This class primarily focused on various methods of parallel computation. In particular, we studied how serial programs can be converted to parallel programs and the cost/benefit analysis of doing so.

The main environments we used were OpenMP, MPI (Message Passing Interface), and environments for GPU programming such as CUDA.

The class was split into three projects, each focusing on a different environment for parallel computation.

Project 1: Hand-Tuned DGEMM on AWS Graviton3

In our first project, we started from a naive dense double-precision matrix multiply and were asked to turn it into a high-performance GEMM running on a single core of AWS Graviton3 (c7g.medium). The target was to get close to, or even beat, OpenBLAS on this specific setup—without changing the basic O(n3) algorithm.

The core idea is that you don’t multiply whole matrices at once; you break them into tiles that fit the memory hierarchy:

Packed micro-kernel diagram

In practice, that meant writing packing routines for A and B so the microkernel sees nice, contiguous micro-panels instead of strided, cache-unfriendly data.

On top of those packed panels, we implemented a fixed-size SVE microkernel that computes one Mr×Nr tile of C at a time, using unrolled inner loops and fused multiply-adds.

The overall code structure looked like this:

// Macrokernel (simplified)
for (int ic = 0; ic < m; ic += Mc)
  for (int pc = 0; pc < k; pc += Kc) {
    pack_A(A + ic*k + pc, ...); // Ap: Mc x Kc
    for (int jc = 0; jc < n; jc += Nc) {
      pack_B(B + pc*n + jc, ...); // Bj: Kc x Nc
 // Walk tiles of size Mr x Nr
      for (int ir = 0; ir < Mc; ir += Mr)
        for (int jr = 0; jr < Nc; jr += Nr)
          microkernel_sve(...); // Figure 8
 }
 }

By the end, the numbers looked roughly like this:

DGEMM performance

So on this particular hardware and sizes, our tuned kernel slightly outperformed OpenBLAS.

Project 2: High-Performance CUDA GEMM on Turing (T4)

In the second project, we moved from CPU to GPU: starting from a naive CUDA matrix multiply (Hwu & Kirk–style, totally global-memory bound) and turning it into a high-performance single-precision GEMM on an NVIDIA T4 (Turing) GPU on AWS (g4dn.xlarge). The target was to get into the same ballpark as cuBLAS on this hardware, while still using the standard O(n3) algorithm.

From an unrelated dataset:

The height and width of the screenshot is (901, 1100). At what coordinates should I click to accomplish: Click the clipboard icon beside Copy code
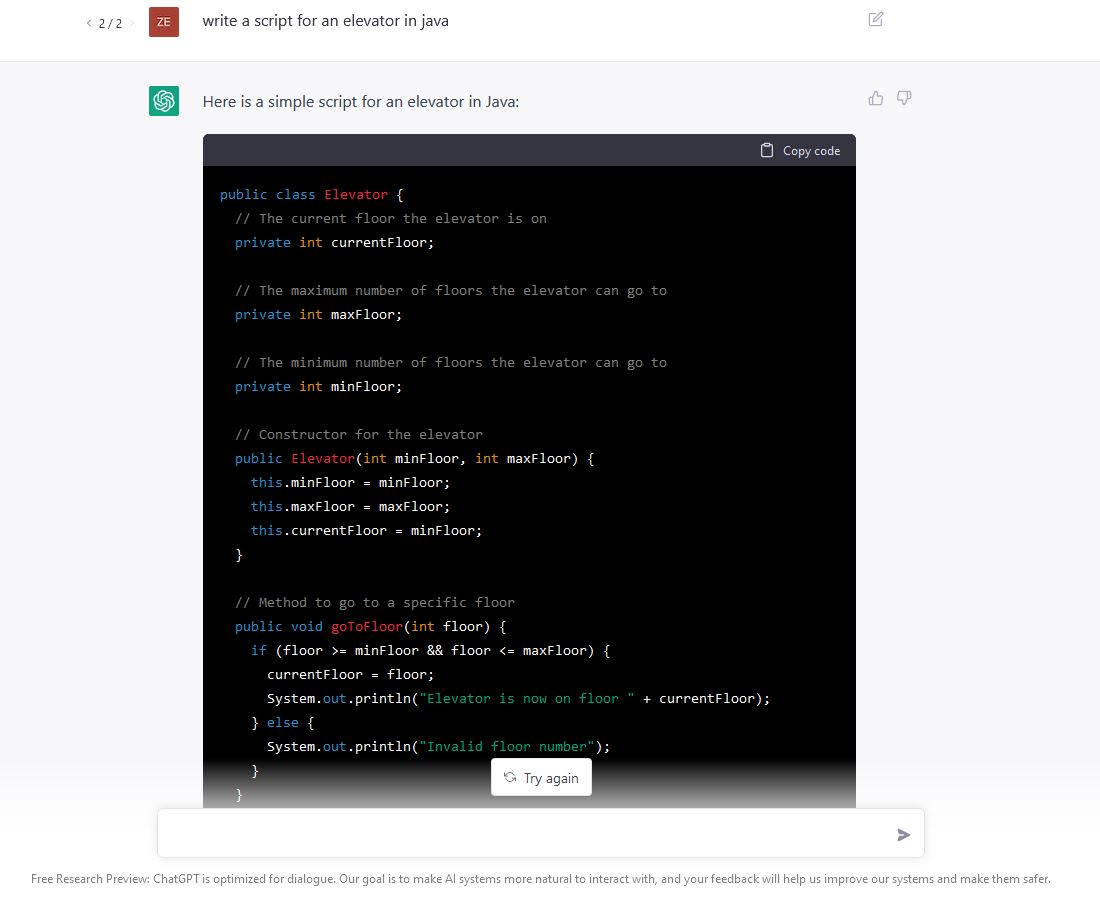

The core idea, mirroring the figures in the handout, was to tile the computation at several levels: each thread block owns a big BM×BN tile of C, we stage the corresponding BM×BK tile of A and BK×BN tile of B through shared memory, and inside that tile each thread computes a tiny TM×TN micro-tile entirely in registers.

In code, the kernel ends up looking conceptually like this:

// One block computes a BM x BN tile of C
__global__ void mmpy_kernel(float* A, float* B, float* C, int N) {
 // Figure out which BMxBN tile of C this block owns
  int blockRow = blockIdx.y;
  int blockCol = blockIdx.x;

 // Each thread gets a TMxTN micro-tile in registers
  float acc[TM][TN] = {0};

  for (int bk = 0; bk < N; bk += BK) {
 // Cooperative load of A and B tiles into shared memory
    load_Asub_to_smem(A, blockRow, bk, ...); // BM x BK
    load_Bsub_to_smem(B, bk, blockCol, ...); // BK x BN
    __syncthreads();

 // Compute on this K-tile
    #pragma unroll
    for (int k = 0; k < BK; ++k) {
      float a_vals[TM] = load_A_row_fragment_from_smem(...);
      float b_vals[TN] = load_B_col_fragment_from_smem(...);
      fma_outer_product(acc, a_vals, b_vals); // TMxTN outer product
 }

    __syncthreads(); // (optional double-buffer swap here)
 }

 // Write each thread's TMxTN micro-tile back to C
  store_C_microtile(C, blockRow, blockCol, acc, ...);
}

On top of this basic structure, we layered in the fun GPU-specific tricks such as warp-aligned layouts (warps map cleanly to rows/cols), multiple outputs per thread for ILP, some double-buffering in shared memory, and a bit of autotuning over (BM, BN, BK, TM, TN, bx, by). Our best configuration used 512 threads per block with a reasonably sized per-thread micro-tile, and hit around 4.8 TFLOP/s on large matrices like N=2048, i.e., cuBLAS-class performance on T4 for this workload.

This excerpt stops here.